One table with millions of rows isn't that complex a scenario :-).
--
output = ("cbbrowne" "@" "cbbrowne.com")
http://cbbrowne.com/info/spiritual.html
Appendium to  the Rules  of the  Evil Overlord #1:  "I will  not build
excessively integrated  security-and-HVAC systems. They  may be Really
Cool, but are far too vulnerable to breakdowns."

Re: Performance for relative large DB

From

Chris Browne

Date:

24 August 2005, 13:43:53

"tobbe" <tobbe@tripnet.se> writes:
> Hi Chris.
>
> Thanks for the answer.
> Sorry that i was a bit unclear.
>
> 1) We update around 20.000 posts per night.

No surprise there; I would have been surprised to see 100/nite or
6M/nite...

> 2) What i meant was that we suspect that the DBMS called PervasiveSQL
> that we are using today is much to small. That's why we're looking for
> alternatives.
>
> Today we base our solution much on using querry-specific tables created
> at night, so instead of doing querrys direct on the "post" table (with
> 4-6M rows) at daytime, we have the data pre-aligned in several much
> smaller tables. This is just to make the current DBMS coop with our
> amount of data.
>
> What I am particulary interested in is if we can expect to run all our
> select querrys directly from the "post" table with PostgreSQL.

Given a decent set of indices, I'd expect that to work OK...  Whether
4M or 6M rows, that's pretty moderate in size.

If there are specific states that rows are in which are "of interest,"
then you can get big wins out of having partial indices...  Consider...

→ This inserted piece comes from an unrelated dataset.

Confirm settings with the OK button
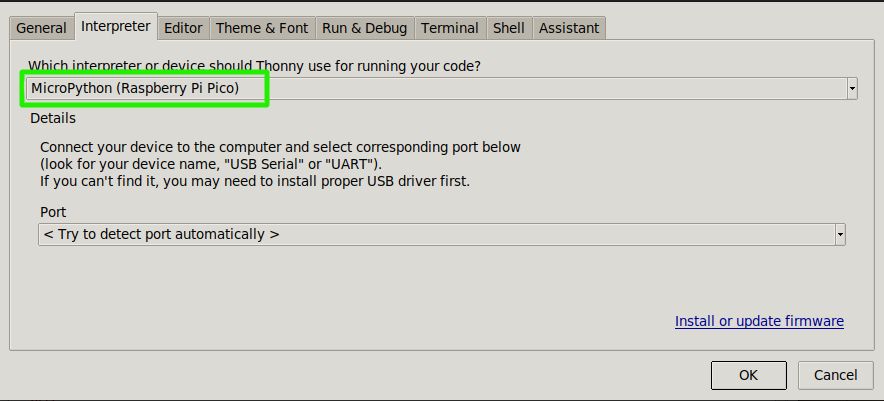884x401 pixels. point(749,376)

create index partial_post_status on posts where status in ('Active', 'Pending', 'Locked');
-- When processing of postings are completely finished, they wind up with 'Closed' status

We have some 'stateful' tables in our environment where the
interesting states are 'P' (where work is "pending") and 'C' (where
all the work has been completed and the records are never of interest
again except as ancient history); the partial index "where status =
'P'" winds up being incredibly helpful.

It's worth your while to dump data out from Pervasive and load it into
a PostgreSQL instance and to do some typical sorts of queries on the
PostgreSQL side.

Do "EXPLAIN ANALYZE [some select statement];" and you'll get a feel
for how PostgreSQL is running the queries.

Fiddling with indices to see how that affects things will also be a
big help.

You may find there are columns with large cardinalities (quite a lot
of unique values) where you want to improve the stats analysis via...

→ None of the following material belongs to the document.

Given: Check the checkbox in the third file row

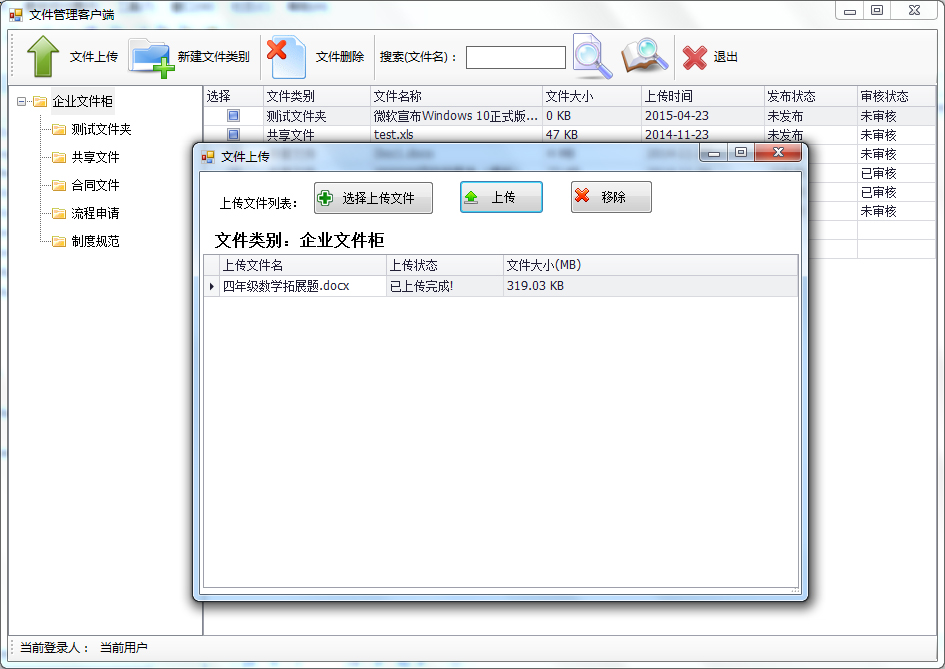Looking at the screenshot, I should point(232,153).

  alter posts alter column [whatever] set statistics 100;
           -- Default is 10 bins
  analyze posts;
           -- then run ANALYZE to update statistics

> 3) How well does postgres work with load balancing environments. Is
> it built-in?

Load balancing means too many things.  Can you be more specific about
what you consider it to mean?

For Internet registry operations, we use replication (Slony-I) to
create replicas used to take particular sorts of load off the "master"
systems.

But you might be referring to something else...

For instance, connection pools, whether implemented inside
applications (everyone doing Java has one or more favorite Java
connection pool implementations) or in web servers (Apache has a DB
connection pool manager) or in an outside application (pgpool, a
C-based connection pool manager) are also sometimes used for load
balancing.
--
(reverse (concatenate 'string "gro.mca" "@" "enworbbc"))
http://www3.sympatico.ca/cbbrowne/postgresql.html
In case you weren't aware, "ad homineum" is not latin for "the user of
this technique is a fine debater." -- Thomas F. Burdick

Re: Performance for relative large DB

From

"tobbe"

Date:

27 August 2005, 02:11:19

Hi Chris.

Thanks for the answer.
Sorry that i was a bit unclear.

1) We update around 20.000 posts per night.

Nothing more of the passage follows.